VEP recording and procedure

VEPs were recorded at PO7, O1, Oz, O2 and PO8 with respect to a reference at Cz (International 10-10 electrode placement system (Nuwer, Comi, Emerson, Fuglsang-Frederiksen, Guerit, Hinrichs, Ikeda, Luccas & Rappelsburger, 1998). Impedance was measured and maintained between 3 and 10 Kohms. The EEG was amplified at a gain of 20,000 for infants and 50,000 for adults, with amplitude band-pass-filter settings of 0.3 to 100 Hz at -6dB (Model 12 A5; Grass Instruments, Quincy, MA). The EEG was digitized to a nominal 16-bit accuracy at a sampling rate of 500 Hz.

Infants were seated in their parent's lap in front of the monitor. The experimenter attracted the infant's attention to the stimulus with small toys centered on the display. Recordings were interrupted when the infant was judged not to be attending. If the experimenter interrupted the display with a mouse input, both display and data acquisition program loops were reset to a previous point in the display that was at least 1 s prior to the mouse press.
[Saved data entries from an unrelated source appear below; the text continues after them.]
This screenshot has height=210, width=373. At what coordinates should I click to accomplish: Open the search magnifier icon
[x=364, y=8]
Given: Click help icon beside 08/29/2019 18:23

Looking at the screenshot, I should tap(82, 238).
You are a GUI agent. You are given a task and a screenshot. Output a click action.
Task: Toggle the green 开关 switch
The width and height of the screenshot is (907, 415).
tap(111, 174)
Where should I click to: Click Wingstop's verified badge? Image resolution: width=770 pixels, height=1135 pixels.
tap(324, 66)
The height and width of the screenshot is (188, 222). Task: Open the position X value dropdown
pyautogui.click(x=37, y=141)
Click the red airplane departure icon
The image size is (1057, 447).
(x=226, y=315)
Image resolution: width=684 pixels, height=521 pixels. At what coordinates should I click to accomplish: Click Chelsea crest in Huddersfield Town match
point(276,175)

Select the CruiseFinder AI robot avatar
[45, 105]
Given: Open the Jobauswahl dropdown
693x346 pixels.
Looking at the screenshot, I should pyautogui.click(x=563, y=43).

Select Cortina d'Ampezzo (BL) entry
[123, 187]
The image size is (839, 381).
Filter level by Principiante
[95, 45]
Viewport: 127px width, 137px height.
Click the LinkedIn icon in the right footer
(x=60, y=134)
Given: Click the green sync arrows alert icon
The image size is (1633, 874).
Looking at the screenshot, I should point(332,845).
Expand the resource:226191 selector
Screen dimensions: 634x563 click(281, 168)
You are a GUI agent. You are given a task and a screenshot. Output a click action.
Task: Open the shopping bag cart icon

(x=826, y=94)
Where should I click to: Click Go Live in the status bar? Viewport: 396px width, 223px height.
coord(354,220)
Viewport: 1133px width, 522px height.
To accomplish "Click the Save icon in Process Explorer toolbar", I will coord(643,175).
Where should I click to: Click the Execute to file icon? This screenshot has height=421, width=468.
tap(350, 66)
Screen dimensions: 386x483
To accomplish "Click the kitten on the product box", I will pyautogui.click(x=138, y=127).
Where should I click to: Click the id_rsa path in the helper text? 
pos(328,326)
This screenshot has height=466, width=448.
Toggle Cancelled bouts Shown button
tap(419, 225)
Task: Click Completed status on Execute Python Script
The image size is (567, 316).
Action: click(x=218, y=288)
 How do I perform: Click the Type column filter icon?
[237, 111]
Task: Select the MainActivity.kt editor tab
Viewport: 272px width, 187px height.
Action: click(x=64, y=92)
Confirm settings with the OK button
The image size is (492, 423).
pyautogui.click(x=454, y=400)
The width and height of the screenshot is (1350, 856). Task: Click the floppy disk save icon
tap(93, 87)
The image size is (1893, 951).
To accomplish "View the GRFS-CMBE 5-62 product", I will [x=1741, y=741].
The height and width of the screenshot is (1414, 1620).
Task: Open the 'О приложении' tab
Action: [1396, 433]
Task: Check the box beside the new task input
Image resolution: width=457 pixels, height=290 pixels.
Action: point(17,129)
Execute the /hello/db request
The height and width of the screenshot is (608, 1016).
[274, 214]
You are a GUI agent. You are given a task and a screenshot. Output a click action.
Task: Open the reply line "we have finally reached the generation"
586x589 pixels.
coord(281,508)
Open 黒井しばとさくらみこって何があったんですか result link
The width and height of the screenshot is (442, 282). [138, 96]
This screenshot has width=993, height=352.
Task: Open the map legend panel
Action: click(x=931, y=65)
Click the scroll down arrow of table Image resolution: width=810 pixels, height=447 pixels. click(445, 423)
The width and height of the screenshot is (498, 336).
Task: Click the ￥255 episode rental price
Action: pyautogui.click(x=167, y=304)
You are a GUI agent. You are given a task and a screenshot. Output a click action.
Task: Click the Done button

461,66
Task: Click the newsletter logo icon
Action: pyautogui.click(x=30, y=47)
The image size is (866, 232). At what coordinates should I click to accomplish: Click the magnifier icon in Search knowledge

Due to limitations in the length of time that we could hold the infants in a state of quiet attentiveness, it was not possible to perform a detailed parametric study of a wide range of Δx and Δt using a within-observer design. We reduced the individual experiments to manageable proportions for use with infants by a combination of within- and between-observer designs and the selection of key stimulus contrasts. Spatial displacement tuning curves were recorded at the 15, 20 and 30 Hz update rates in three separate groups of 12 infants. These infants each participated in two recording sessions that occurred within 1-2 wks of each other during which we recorded 4-8 trials per condition. VEPs were recorded over three sessions in the adults. In each session, a tuning curve was measured at the 15, 20 or 30Hz dot-update rate. Ten trials were recorded per stimulus condition.. The trials were randomly interleaved across conditions in blocks of 2 trials for infants and 5 trials for the adults.

VEP Analysis

A recursive least squares (RLS) adaptive filter (Tang & Norcia, 1995) was used to determine VEP amplitude and phase for the first 5 harmonics (1FG, 2 FG, 3FG, 4FG and 5FG) of the 0.83 Hz global motion frequency and the first harmonic (1FL) of the 15, 20 and 30 Hz local motion frequencies. The RLS filter optimally adjusts the weights of the real and imaginary response components to best match the recorded data at each frequency of interest.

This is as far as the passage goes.